But as my senior year drew to a close in 2001, he said, "All right. You've earned it. Let me know when you want to go Corvette shopping. You want a brand new one? I'll get it for you. You want a used one? That's fine, too."
I was kind of in shock. I really thought that he would try to wiggle out of this bet when it came down to really buying one since he accidentally messed up the bet conditions. But he didn't back out (technically). What threw a wrench into my life's plan was this small detail that he reminded me of again: "Remember," he said, "I'll buy whatever you want, but you have to pay the insurance. So you might want to start calling for quotes."

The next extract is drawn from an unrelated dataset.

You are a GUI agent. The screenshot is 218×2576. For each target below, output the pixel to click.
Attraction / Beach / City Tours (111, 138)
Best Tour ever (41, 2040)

Well, insuring a 17 year old girl with a brand new Corvette on my meager Dairy Queen salary was....well....VIRTUALLY IMPOSSIBLE!!! So, while he (technically) would have held up his end of the bargain, I did not get a Corvette for graduation. However, he did replace it with a more affordable car for my insurance budget. And honestly, I loved that car, too.
So back to the other day in Texas. Up pulls this GORGEOUS, snowy white Corvette which was next on the auction block.

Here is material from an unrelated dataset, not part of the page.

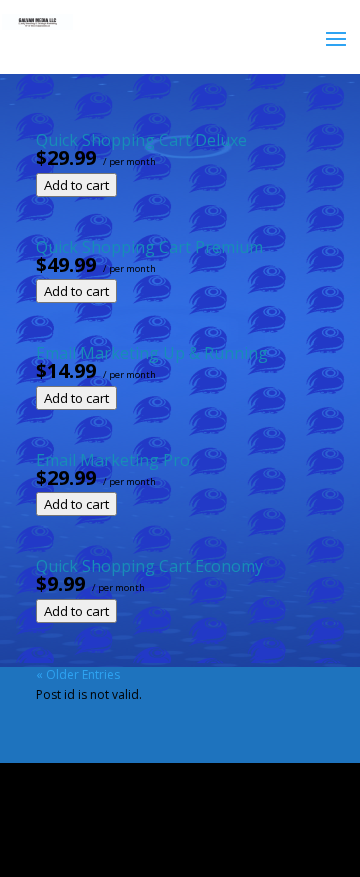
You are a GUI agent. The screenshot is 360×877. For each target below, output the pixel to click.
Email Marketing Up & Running (152, 353)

Knowing my love for Corvettes, my boyfriend was not at all shocked when I yanked him over for a closer look. Oh my god. Seriously! Up close it was even more jaw-dropping. Which sent me ooh-ing and awe-ing and waving my arms around talking about everything that was perfect with that vehicle.
And WHAM! I got wrapped in a bear hug.
"Baby, you can't put your arms up like that or they'll think you're bidding." Oh....crap. I was flapping them around like a chicken.
He said it was fine because I didn't really make eye contact with the auctioneer, but sometimes all it would take is a little nod and that car could be yours. Which let me tell you, I would have loved. But again, there is that other minor detail of paying for it. All $72,000.00 that it went for. Which wouldn't have been the chicken flapper technically paying for it, but the guy with the chicken flapper who had the bid number. Oops. My bad. And while I know he loves me, I don't think he planned on seventy grand worth of love that day.
At that moment, a cowboy strolled up in his boots and ten-gallon hat and tried his persuasion, too. "She'd look really good driving that thing," Auctioneer Tex said to my boyfriend. But it wasn't working. "I know she would, but definitely not today", he smiled back.
So instead we left the auction with a slice of pizza, no cars, but more importantly, no car payments. Which in my book, is a good day. I also learned that while I can keep my head in the clouds thinking about my dream cars, I better keep my hands in my pockets. Because while accidents do happen, that would have been quite an expensive one to learn from.